The term Middle Bengali literature (মধ্যযুগীয় বাংলা সাহিত্য), refers to the literature written in the form of the Bengali language known as Middle Bengali. It was a period in the history of Bengali literature. This period dated from 14th to 18th centuries, following the events of Turkic Muslim conquest of Bengal in the 13th century to English East India Company's colonization of Bengal in 18th century. In this period literature in vernacular Bengali began to take shape.

The Middle Bengali Literature is divided into three periods, named: Early Middle Age or Pre-Chaitanya Era, Chaitanya Era, and Later Middle Age.

==History==

===Early Middle Age Bengali literature===
Early Middle Age Bengali literature (প্রাক-মধ্যযুগীয় বাংলা সাহিত্য), also known as Pre-Chaitanya Era (প্রাক-চৈতন্য যুগের বাংলা সাহিত্য), spanned from approximately late thirteen or early fourteenth century to late fifteenth centuries. During that period, Bengali literature saw the development of three literary genres: Vaishnava Padabali, Mangalkavya, and translated literature.

===Vaishnava Padabali===
The Vaishnava Padabali (বৈষ্ণব পদাবলী) movement refers to a period in
medieval Bengali literature, marked by an efflorescence of Vaishnava poetry often focusing on the Radha-Krishna legend.

Chandidas (late 14th century) in Birbhum, was among the earliest poets in the Middle Bengali language, and many of his poems deal with the Radha-Krishna theme. In 1474, Maladhar Basu translated the 10th and 11th cantos of the Sanskrit Srimad Bhagavatam (composed c. 9th century), into the Bengali poem Shri Krishna Bijay. Maladhar focused on Krishna's divine life, with the 10th canto relating the legends of Krishna as a child, and his Leela with the Gopis in Vrindavana.
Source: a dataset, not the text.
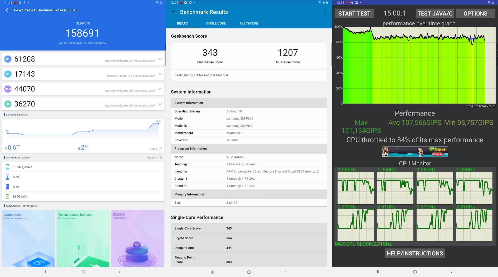Switch to the SINGLE-CORE tab
498x277 pixels.
click(x=216, y=23)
He was honoured by Rukunuddin Barbak Shah with the title Gunaraj Khan. It is also the oldest Bengali narrative poem of Krishna legend. It was composed between 1473 and 1480.
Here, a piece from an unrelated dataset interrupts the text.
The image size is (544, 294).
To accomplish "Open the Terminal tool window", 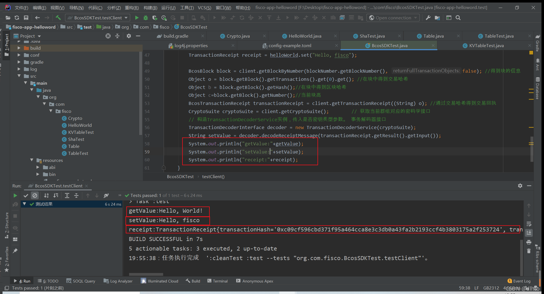I will 218,281.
Although neither Chandidas nor Maladhar Basu were Vaishnavas, they were to lay the foundation for much of the following Vaishnava poetry in Bengal.

===Mangal Kavya===
Mangal kavyas are a group of Bengali religious texts, composed more or less between 13th and 18th centuries, notably consisting of narratives of indigenous deities of rural Bengal in the social scenario of the Middle Ages. The Mangal Kavyas usually emphasize a particular deity amalgamated with a Vedic or Hindu mythological god, and the narratives are usually written in verses.

==Chaitanya Era Bengali literature==
In the Chaitanya Era (16th-17th century), the later Vaishnava Poetry and the hagiography of Sri Chaitanya flourishes. In this period, the translation of Mahābhārata into Bengali grows, and important development in Mangalkāvya tradition is seen.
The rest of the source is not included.